Saved data entries
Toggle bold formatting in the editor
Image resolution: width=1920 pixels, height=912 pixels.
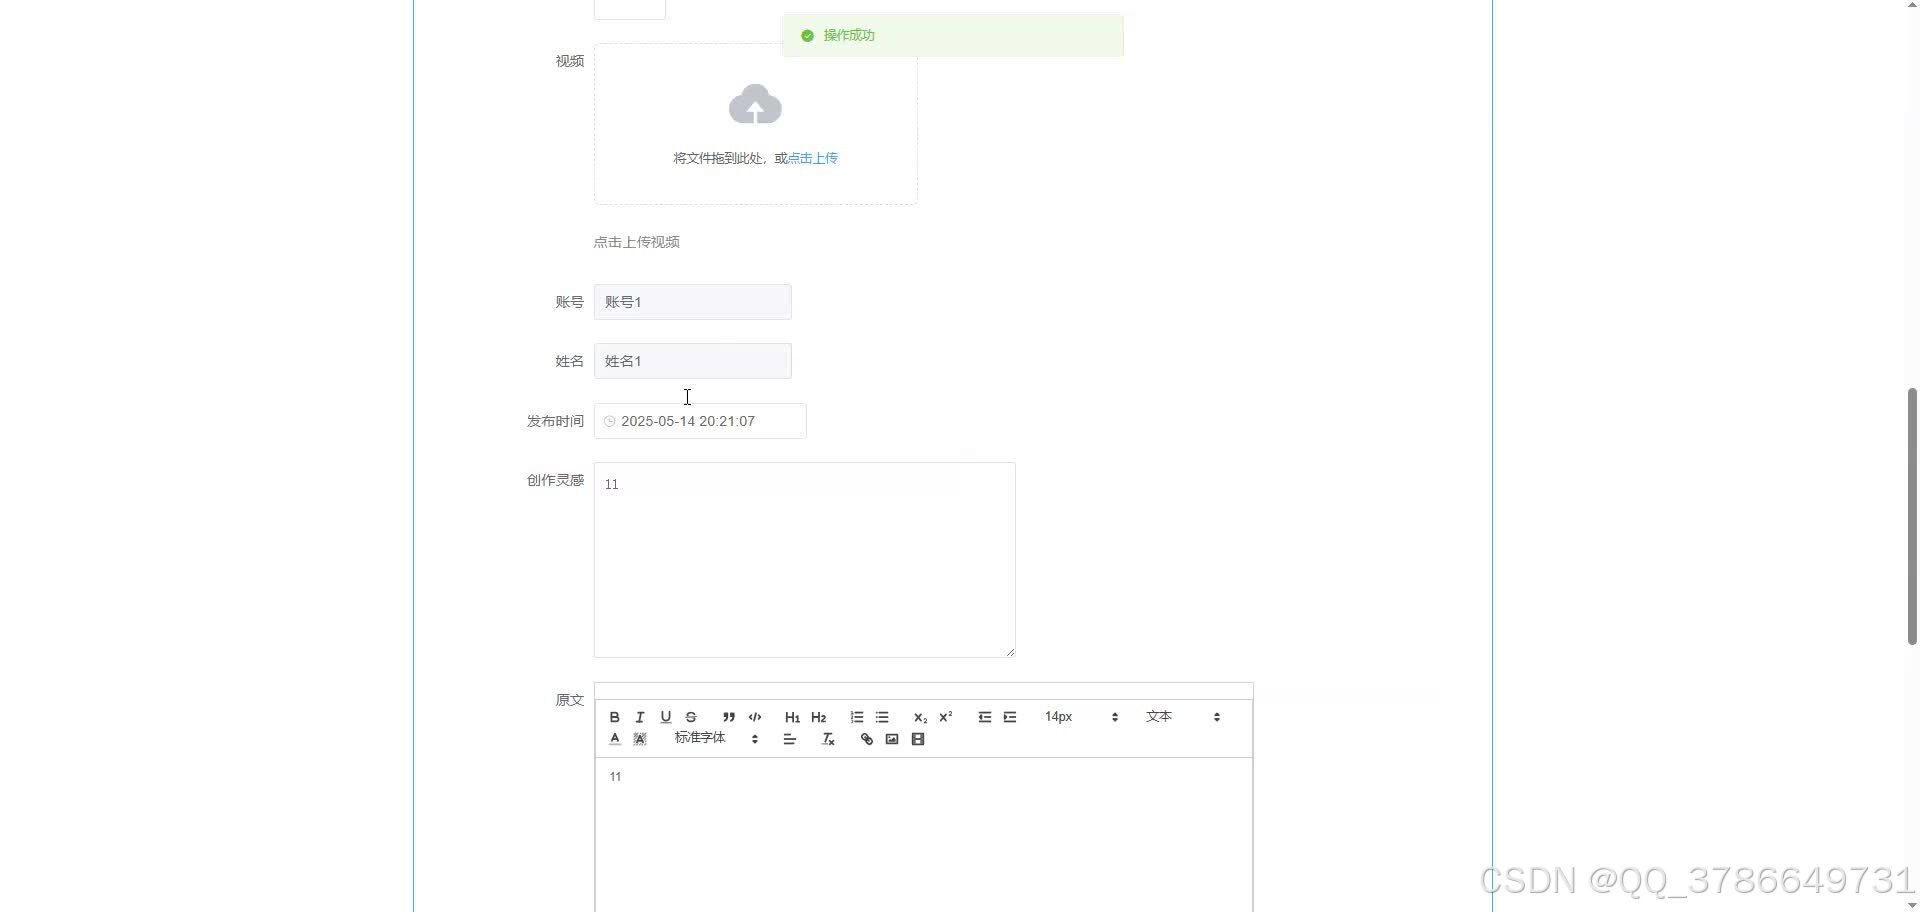(x=614, y=717)
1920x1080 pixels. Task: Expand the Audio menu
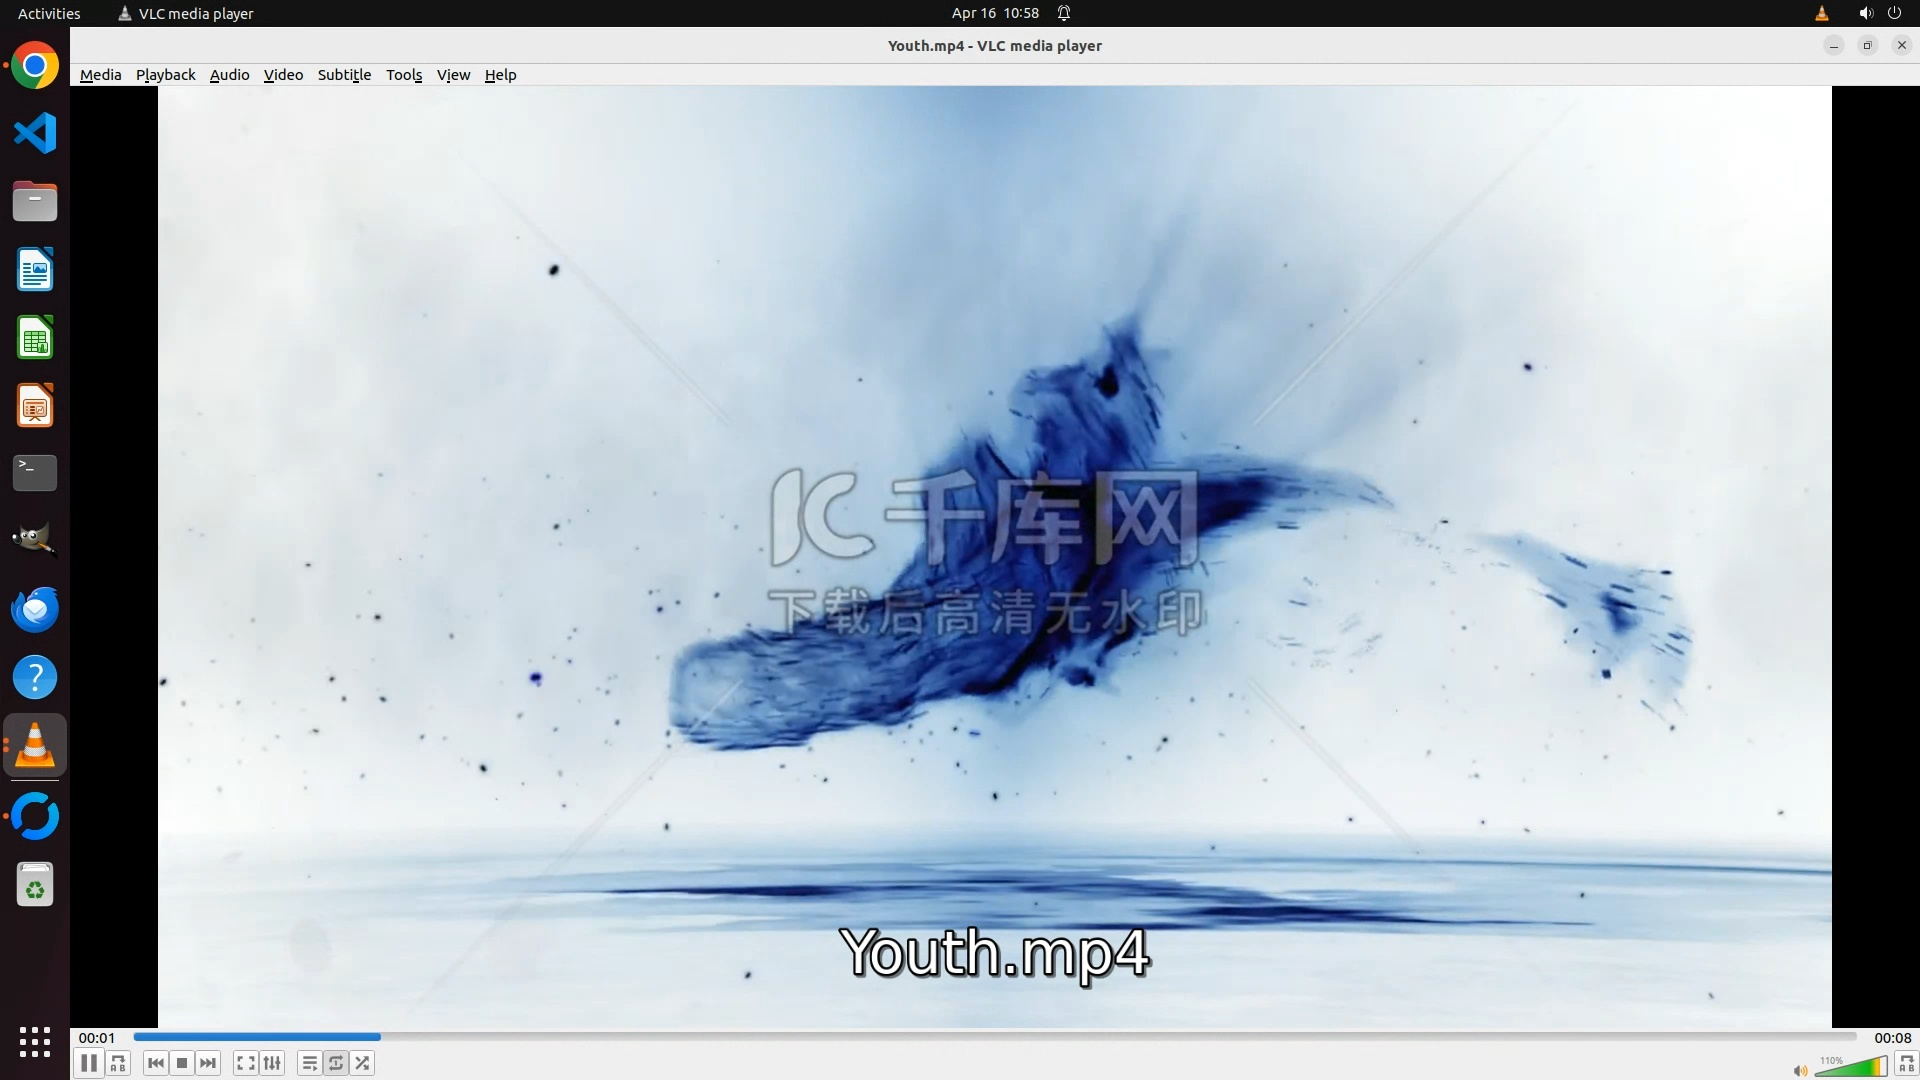click(x=229, y=75)
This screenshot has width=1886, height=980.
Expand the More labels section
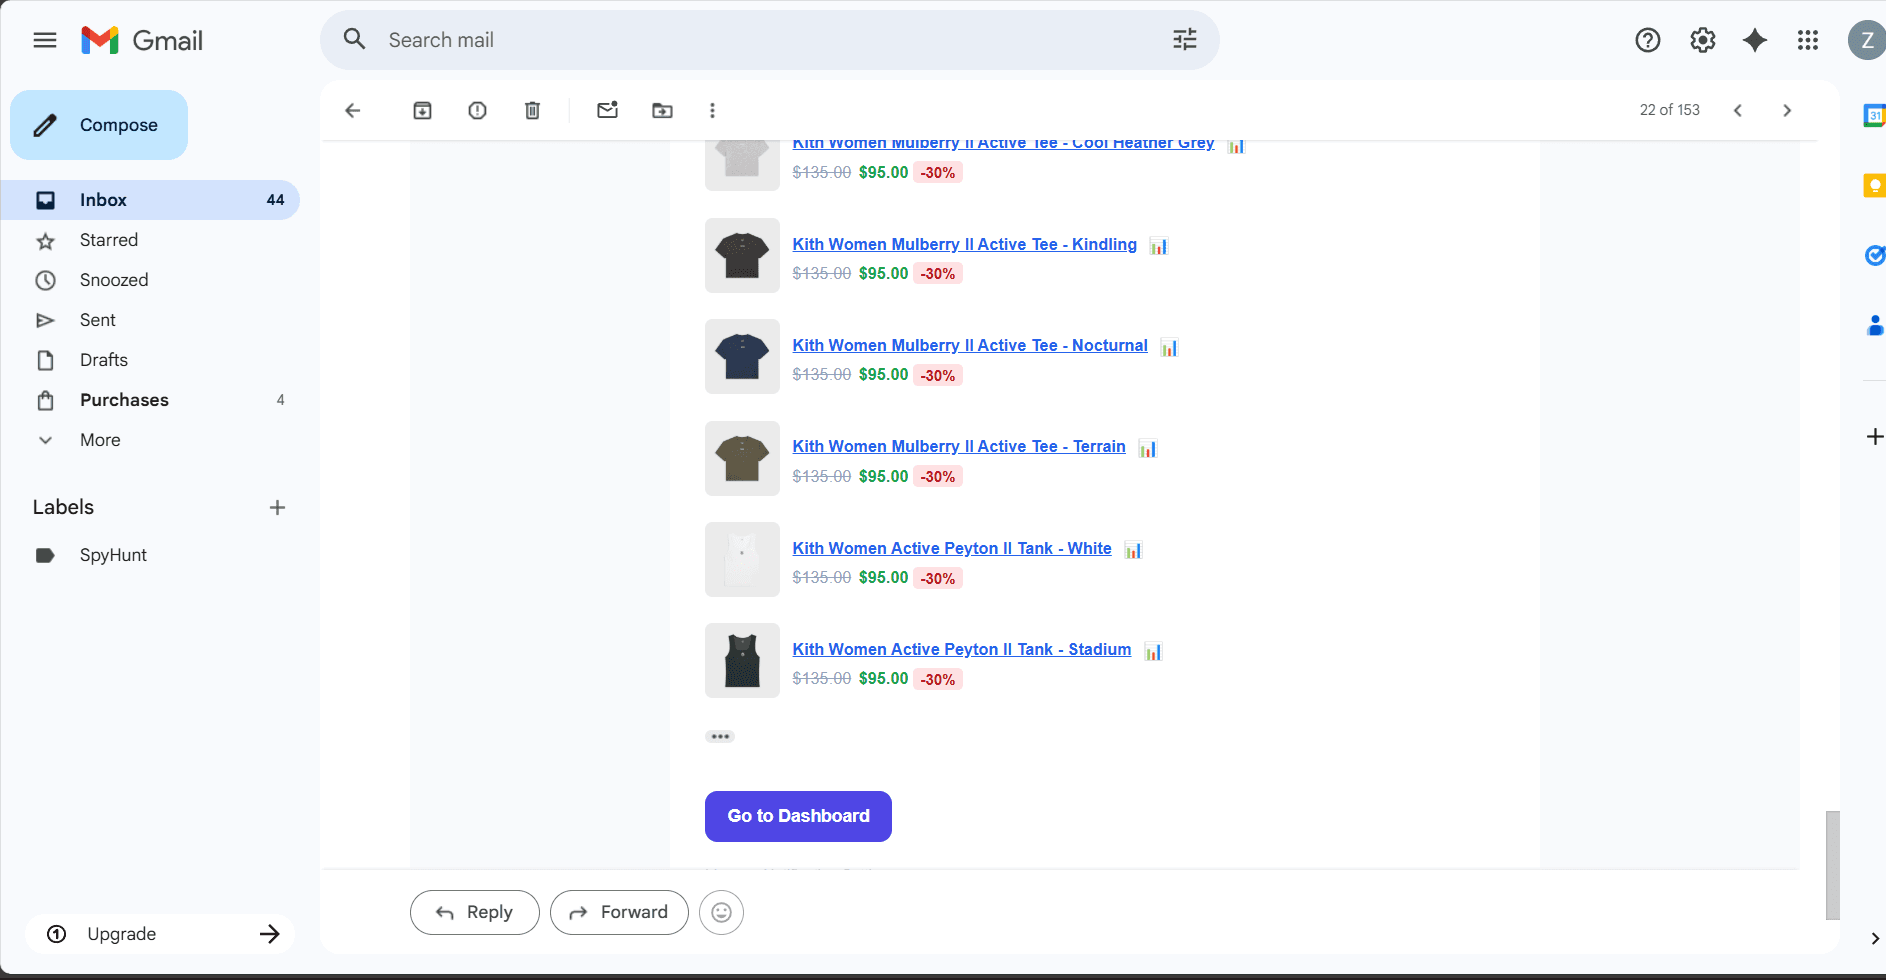point(100,440)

# What you will do:
Transcribe each entry exactly; images stay out.

# Response to this exercise:
Toggle bold formatting in the editor
Image resolution: width=1920 pixels, height=912 pixels.
(x=614, y=717)
1920x1080 pixels. Task: Expand the Audio menu
click(x=229, y=75)
This screenshot has width=1886, height=980.
Expand the More labels section
point(100,440)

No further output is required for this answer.